(STUDY TEXT Opens)

Physician Compare, a CMS-operated website mandated by the Affordable Care Act, isn't providing a whole lot of information on most doctors, according to a research letter in JAMA Internal Medicine. Researchers from the University of Michigan used statistical software to estimate the quality and quantity of data available on the platform based on a sample of more than a million physician profiles.
Only 23% of the physicians analyzed had any quality information available on their site, and most of that was quality information about their physician group. When it came to quality information about them as an individual, just 2,500 physicians, or 0.3% of the sample, had any. Even in that small sample, physicians' quality information was incomplete across different categories.
But the problem is bigger than a lack of information. Where there was information, it was overwhelmingly positive, with individual performers boasting an average score of 98% (group scores averaged 68%).
The explanation, researchers posit, is pretty simple: submission of quality information to the website is voluntary, although there are small reimbursement incentives for participation. And physicians choose which quality measures to submit, giving them the option of submitting only those measures in which their scores were especially high.

(STUDY TEXT Closes)

WHAT TO PRODUCE | Write out the Physician Compare text word for word, from "Only 23% of" up to and including "across different categories.".

(DATA PROVIDED Opens)

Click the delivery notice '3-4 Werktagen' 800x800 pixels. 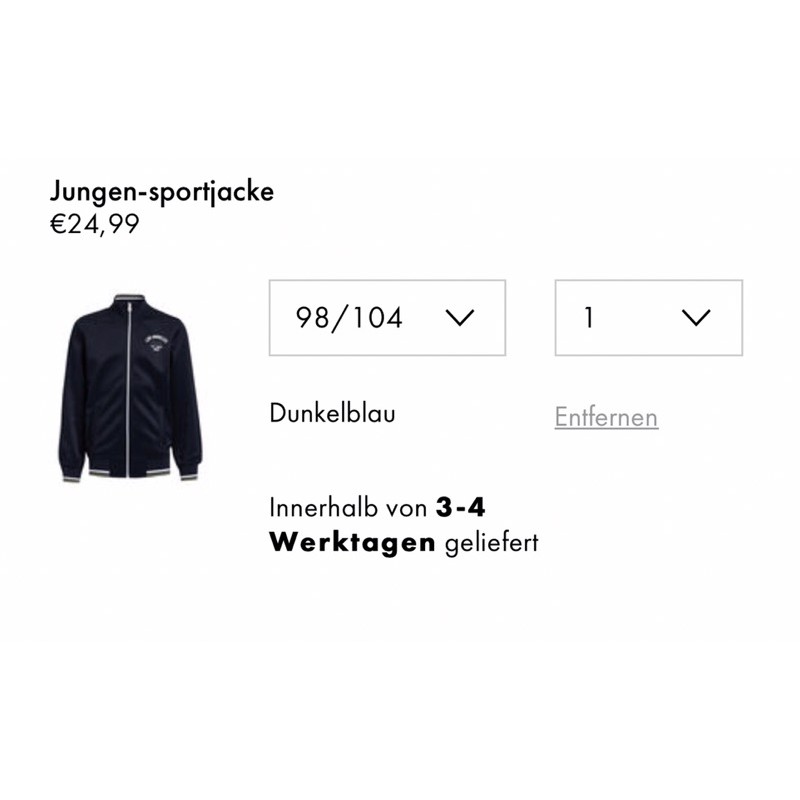coord(377,524)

(DATA PROVIDED Closes)

ANSWER FOR THE TASK |
Only 23% of the physicians analyzed had any quality information available on their site, and most of that was quality information about their physician group. When it came to quality information about them as an individual, just 2,500 physicians, or 0.3% of the sample, had any. Even in that small sample, physicians' quality information was incomplete across different categories.